Ugandans with both HIV and high blood pressure are not getting the care they need
Research shows that HIV clinics don’t have enough resources and personnel to take care of patients who also suffer from high blood pressure.
High blood pressure, or hypertension, affects 1 in 3 adults living with HIV in Uganda. Since people suffering from these two conditions together must make regular trips to hospitals, researchers say it makes sense for existing HIV clinics to also diagnose and treat hypertension, instead of sending their hypertensive patients elsewhere.
Unfortunately, many HIV clinics have still not successfully integrated hypertension care with the HIV care they already provide.
Researchers investigated why integrated care works or does not work in eastern Uganda. Understanding the challenges will help to develop better ways to integrate hypertension and HIV care.
They interviewed healthcare workers in HIV clinics and patients living with both HIV and hypertension. They analysed the responses using standard scientific methods for improving healthcare interventions.
They found that HIV clinics lacked skilled personnel and resources, including blood pressure machines and medications. Patients also didn’t know that they could get medical attention for both diseases at HIV clinics.
Other researchers have studied how Africa can integrate hypertension and HIV care. However, this was the first time that the standard scientific method mentioned above, known as the Consolidated Framework for Implementation Research (CFIR), was used to look at specific solutions to the problem.
The researchers cautioned however that in their study, many patients were unaware of integrated HIV-hypertension care, because they had never been introduced to it. This meant many could not properly answer the interview questions.
They therefore recommended that future research should focus on patients’ perspectives. They also said more studies are needed to compare the costs and benefits of integrated hypertension and HIV care.
Ugandan and other African health authorities can use insights from this research to design integrated care for hypertension and HIV. With such interventions, we can eliminate avoidable deaths due to hypertension, since it will be diagnosed early and treated when patients seek care for HIV.
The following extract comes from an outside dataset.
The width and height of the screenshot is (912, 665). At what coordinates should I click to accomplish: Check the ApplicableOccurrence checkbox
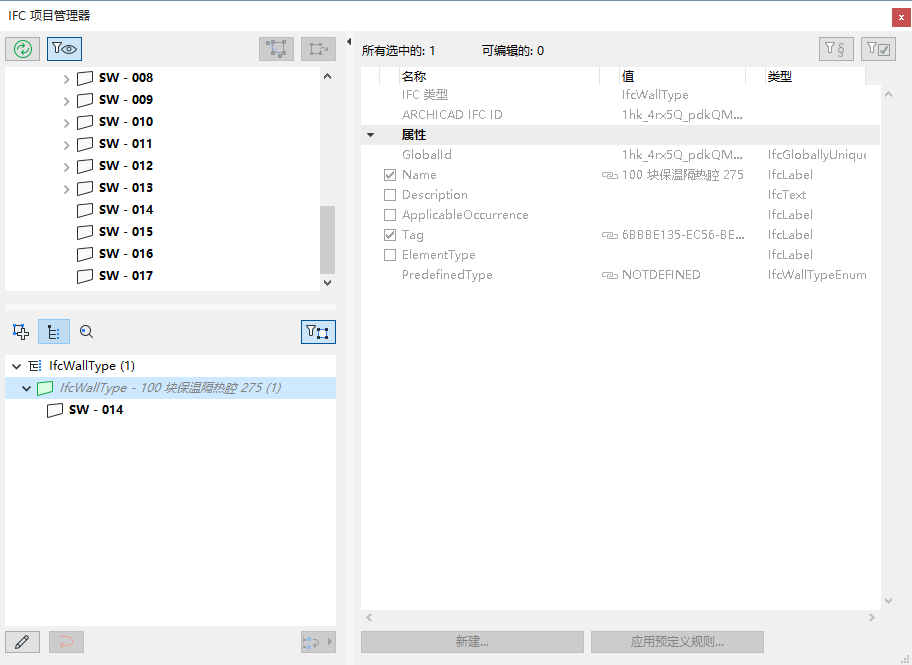coord(390,214)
Background: Persons living with HIV (PLHIV) receiving antiretroviral therapy have increased risk of cardiovascular disease (CVD). Integration of services for hypertension (HTN), the primary CVD risk factor, into HIV clinics is recommended in Uganda. Our prior work demonstrated multiple gaps in implementation of integrated HTN care along the HIV treatment cascade. In this study, we sought to explore barriers to and facilitators of integrating HTN screening and treatment into HIV clinics in Eastern Uganda.
Methods: We conducted a qualitative study at three HIV clinics with low, intermediate, and high HTN care cascade performance, which we classified based on our prior work. Guided by the Consolidated Framework for Implementation Research (CFIR), we conducted semi-structured interviews and focus group discussions with health services managers, healthcare providers, and hypertensive PLHIV (n = 83). Interviews were transcribed verbatim. Three qualitative researchers used the deductive (CFIR-driven) method to develop relevant codes and themes. Ratings were performed to determine valence and strengths of each CFIR construct regarding influencing HTN/HIV integration.
Results: Barriers to HTN/HIV integration arose from six CFIR constructs: organizational incentives and rewards, available resources, access to knowledge and information, knowledge and beliefs about the intervention, self-efficacy, and planning. The barriers include lack of functional BP machines, inadequate supply of anti-hypertensive medicines, additional workload to providers for HTN services, PLHIV’s inadequate knowledge about HTN care, suboptimal knowledge, skills and self-efficacy of healthcare providers to screen and treat HTN, and inadequate planning for integrated HTN/HIV services. Relative advantage of offering HTN and HIV services in a one-stop centre, simplicity (non-complex nature) of HTN/ HIV integrated care, adaptability, and compatibility of HTN care with existing HIV services are the facilitators for HTN/HIV integration. The remaining CFIR constructs were non-significant regarding influencing HTN/HIV integration.
Conclusion: Using the CFIR, we have shown that while there are modifiable barriers to HTN/HIV integration, HTN/HIV integration is of interest to patients, healthcare providers, and managers. Improving access to HTN care among PLHIV will require overcoming barriers and capitalizing on facilitators using a health system strengthening approach. These findings are a springboard for designing contextually appropriate interventions for HTN/HIV integration in low- and middle-income countries.